Odense (Denmark), Jun 19 (EFE) .- The Danish city of Odense opens at the end of this month a museum dedicated to the figure of its most illustrious son, Hans Christian Andersen, in which the Japanese architect Kengo Kuma and a dozen of artists have built a universe full of magic and sensory stimuli to interpret the work of the popular writer of children's stories.
"It is about creating a complete artistic experience in which architecture, sound, voice and a flow of images constantly create new encounters between the visitor and Andersen's tales", explains Henrik Lübker, inspector of the museum.
Linking with the very present idea in his stories that the world is actually deeper and richer than it seems, an international competition was called, won by the Kuma studio, which has designed, among other works, the Tokyo Olympic Stadium.
Inspired in part by the story of "El Yesquero", in which a tree reveals an unknown subterranean world, Kuma has erected a 5,600 square meter building in which two thirds are underground, without any clear facade and located in a labyrinthine garden that reinforces the magical character of the museum.
"The idea reflects Andersen's method, in which a small world suddenly expands into a larger universe. In that universe there is no hierarchical order, no facade or defined direction," explains the architect in the building's catalog.
Kuma speaks of expressing the "duality of opposites" that surround the human being: the real and the imaginary, nature and human creations, the human and the animal, light and darkness.
The absence of straight lines compared to the predominance of the curve is related to the idea that stories hide things and force the reader to find out their real meaning, a commitment to the ambiguity linked to the way of thinking of the author of "The Ugly Duckling" , "The Little Mermaid" and "The Tin Soldier".
WORKS BY TWELVE INTERNATIONAL ARTISTS
The interior of the museum aims to recreate the experience of Andersen's life and tales through works by a dozen artists who have reinterpreted some of his most famous works.
Among them are the Brazilian Henrique Oliveira, who has mounted an installation inspired by "El Yesquero" and the Spanish Sandra Rilova, author of many of the illustrations and animations that decorate the interior of the building.
Danish screenwriter Kim Fupz Aakeson and American writer Daniel Handler, better known by his pseudonym Lemony Snicket, have built the listening experiences that accompany the visitor on their tour, which at the moment can only be enjoyed in Danish and English.

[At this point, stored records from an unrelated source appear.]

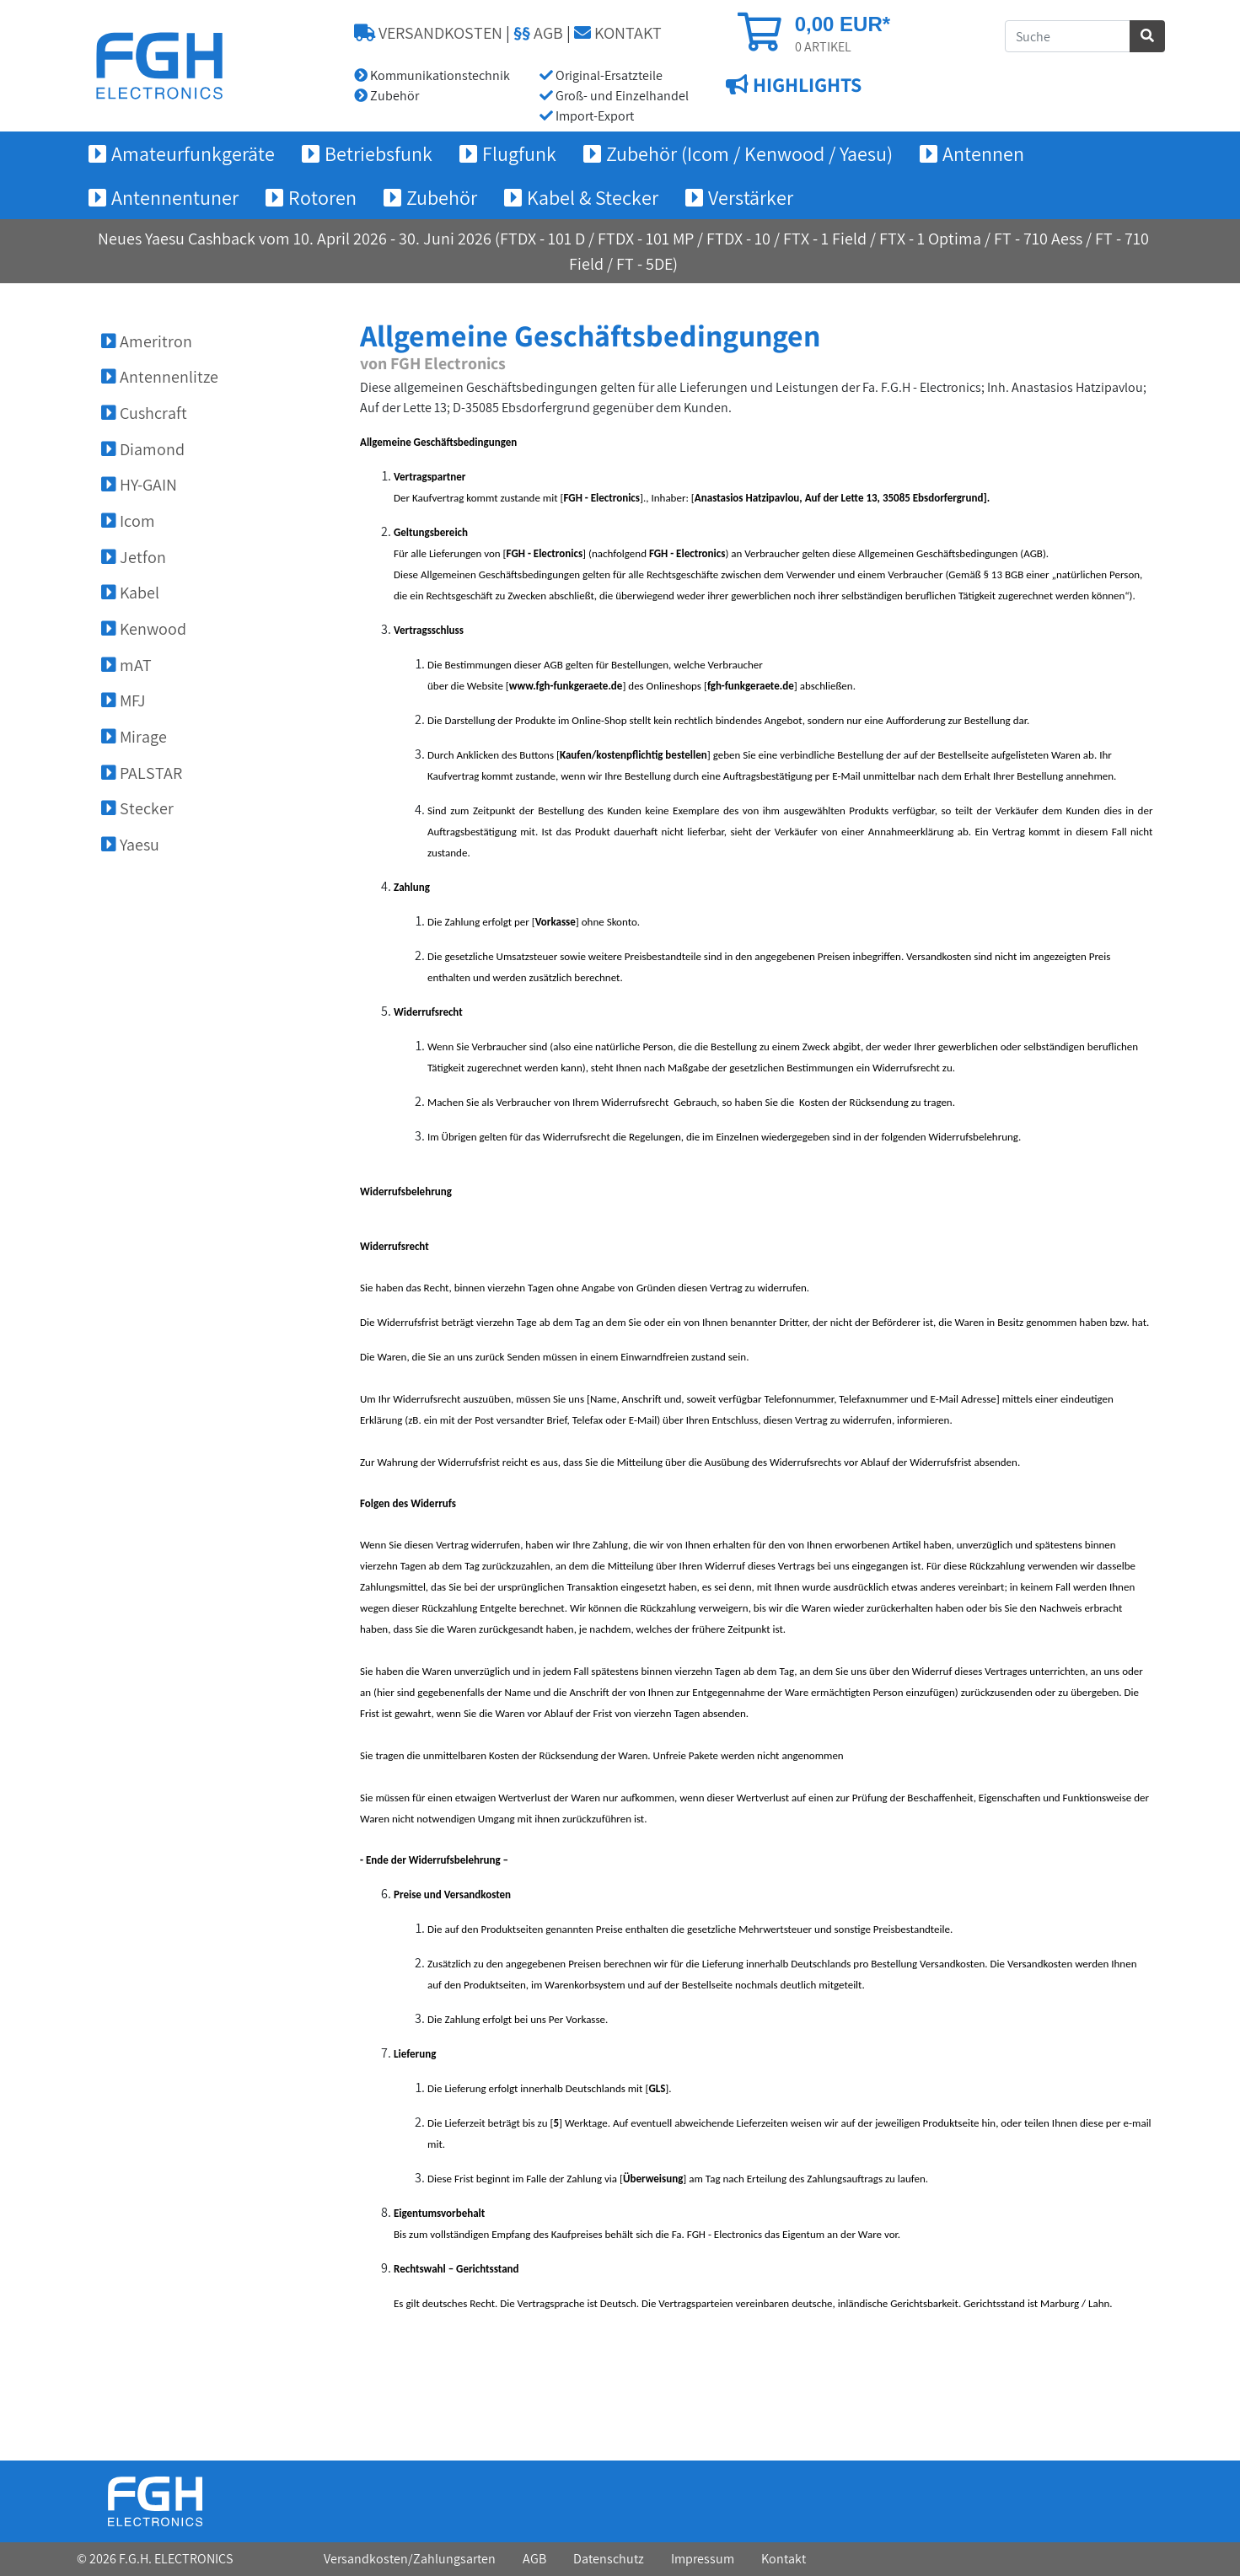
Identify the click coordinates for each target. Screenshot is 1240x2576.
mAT (126, 665)
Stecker (137, 808)
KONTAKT (618, 33)
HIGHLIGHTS (805, 85)
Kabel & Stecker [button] (592, 197)
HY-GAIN (139, 485)
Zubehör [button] (441, 197)
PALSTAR (141, 773)
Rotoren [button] (322, 197)
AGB (538, 33)
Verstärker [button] (750, 197)
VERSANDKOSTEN (428, 33)
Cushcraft (144, 413)
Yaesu (130, 845)
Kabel (130, 593)
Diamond (143, 449)
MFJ (123, 700)
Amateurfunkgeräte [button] (193, 153)
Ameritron (146, 341)
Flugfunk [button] (519, 153)
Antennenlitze (159, 377)
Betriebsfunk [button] (378, 153)
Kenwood (143, 629)
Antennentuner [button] (175, 197)
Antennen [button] (983, 153)
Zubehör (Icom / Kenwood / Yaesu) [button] (749, 153)
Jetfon (133, 557)
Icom (128, 521)
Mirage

The works exhibited continually appeal to the participation of the spectator, who in a virtual mirror can see himself dressed in the most sumptuous clothes and ornaments, while those who contemplate him from the other side see only the original costumes, in imitation of " The emperor's new suit".
In the installation inspired by "The Shadow", another of Andersen's most famous stories, it is the visitor's own silhouette that takes shape and behaves unexpectedly, just like in the story.
In another of the interior spaces, travel objects and memorabilia of the writer virtually "fight" about their importance for Andersen, while his manuscripts, poems and dramatic works ask to be read aloud and paper figures claim to be released by the visitor. .
In this way the story of the writer is also told, dispensing with the usual explanatory posters with long chronological explanations.
"We did not want to build a building full of data, we do not want to be a museum, but a fairy tale. We want to inspire," sums up Lübker.
DELAYS IN WORKS DUE TO THE PANDEMIC
The museum, which has cost about 390 million Danish crowns (52.4 million euros) and expects to receive between 200,000 and 300,000 visitors a year, has been directly affected by the coronavirus pandemic.
The difficulty of accessing some materials caused by the travel and movement restrictions implemented by the different countries has generated significant delays in the construction of the building, which will not be finished for its inauguration.
When Queen Margaret II inaugurates the museum, located a few meters from the writer's birthplace in the center of Odense, Denmark's third city, the exterior will not have been finished, nor will the garden, although those responsible ensure that all the interior installations They will be ready, except for a space reserved for a children's play area.
The decision to go ahead with the inauguration despite the delays responds to the desire to take advantage of the high summer holiday season and thus receive as many visitors as possible, a figure that would be significantly reduced if it were postponed until the end of the works. Of summer.